Concentration changes everything. The 3% drugstore solution is mildly irritating; 30% reagent grade causes serious skin burns (immediately rinse with copious water — the burn turns white as oxygen gas forms under the epidermis); 50%+ is corrosive and presents an explosion hazard if it contacts organic matter (paper, wood, cotton, skin). OSHA PEL for H2O2 vapor is 1 ppm (8-hr TWA). GHS for >50%: H271 (oxidizer that may cause fire or explosion), H302+H332 (harmful if swallowed or inhaled), H314 (severe burns), H335 (respiratory irritation). Store at low temperature in vented containers — even reagent-grade slowly decomposes and pressurizes a sealed bottle. Never store near reducing agents, acetone (forms explosive acetone peroxide), or transition metal contaminants. Always dilute in glass or HDPE, never in metal.

This safety summary is for educational reference only and may not be complete. It is not a substitute for Safety Data Sheets (SDS), medical advice, or professional chemical safety guidance. Always consult appropriate SDS and qualified professionals before handling chemicals.

Constituent Elements

H — Hydrogen O — Oxygen

Frequently Asked Questions

What is the molar mass of hydrogen peroxide?

H2O2 is 34.014 g/mol — 2 H (2.016) + 2 O (31.998). The 30% reagent-grade stock is roughly 9.8 M with density 1.11 g/mL, so 1 mL of 30% H2O2 gives you about 9.8 mmol of oxidant.
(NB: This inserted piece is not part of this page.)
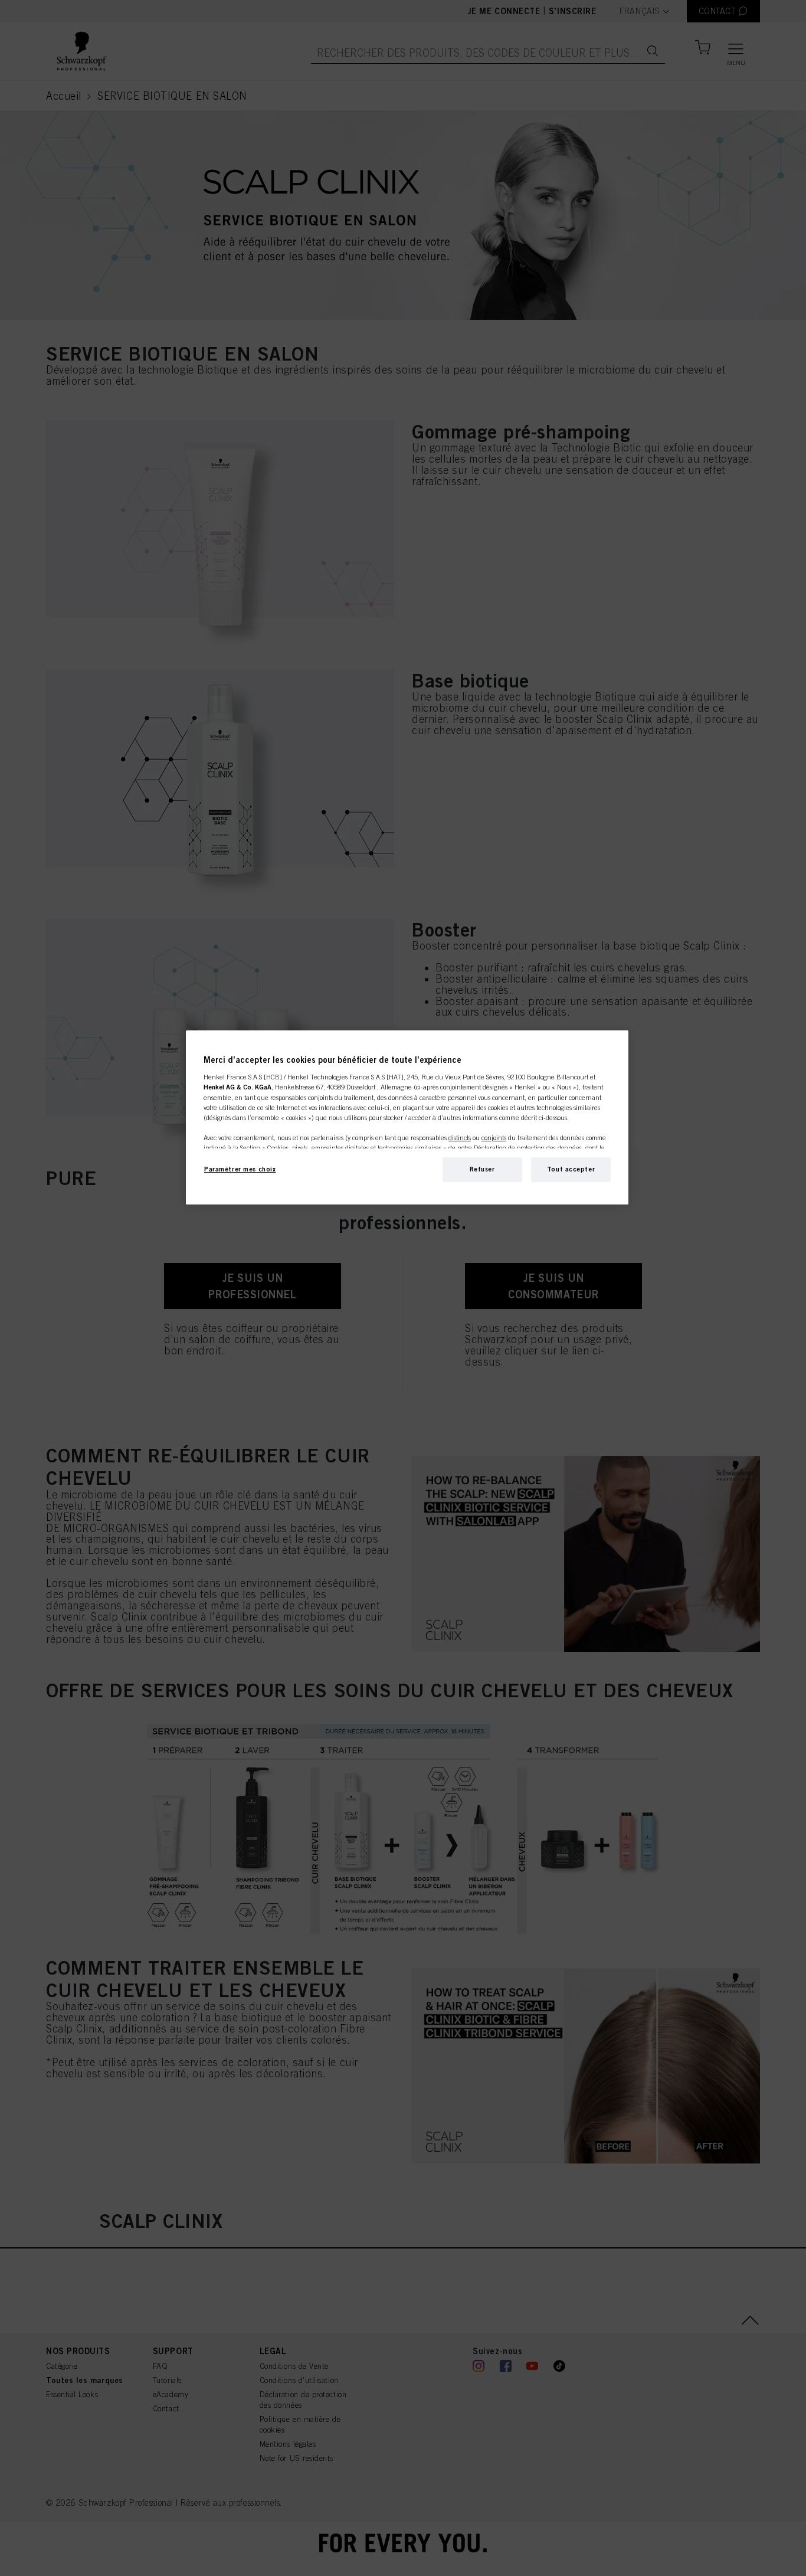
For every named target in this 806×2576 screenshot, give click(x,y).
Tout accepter (571, 1169)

For comparison, the 3% drugstore version is 0.88 M — a useful number when calculating how much hydrogen peroxide is in a typical mouthwash or contact-lens cleaner.

What happens when hydrogen peroxide decomposes?

It splits cleanly into water and oxygen: 2 H2O2 → 2 H2O + O2, with a release of 196 kJ per mole of H2O2. The reaction is thermodynamically very favorable but kinetically slow at room temperature in pure solution. Anything that lowers the activation barrier — manganese dioxide, iron salts, iodide ion, the enzyme catalase (turnover number 4 × 10^7 per second, one of the fastest enzymes known), or a piece of rusty steel — speeds it up dramatically. The elephant-toothpaste demo uses KI or yeast catalase to flash-decompose 30% H2O2 with surfactant, giving a tower of warm O2 foam in seconds.

Why is hydrogen peroxide stored in dark brown bottles?

UV and visible light promote homolytic cleavage of the O-O bond, generating hydroxyl radicals that catalyze further decomposition. Dark amber glass blocks the relevant wavelengths (under 400 nm) and slows the loss to a manageable few percent per year for reagent-grade. The same brown HDPE is used for industrial drums. Refrigeration helps further — the rule of thumb is that reaction rate roughly halves for every 10 °C reduction. Always check the assay before relying on an old bottle for a quantitative reaction.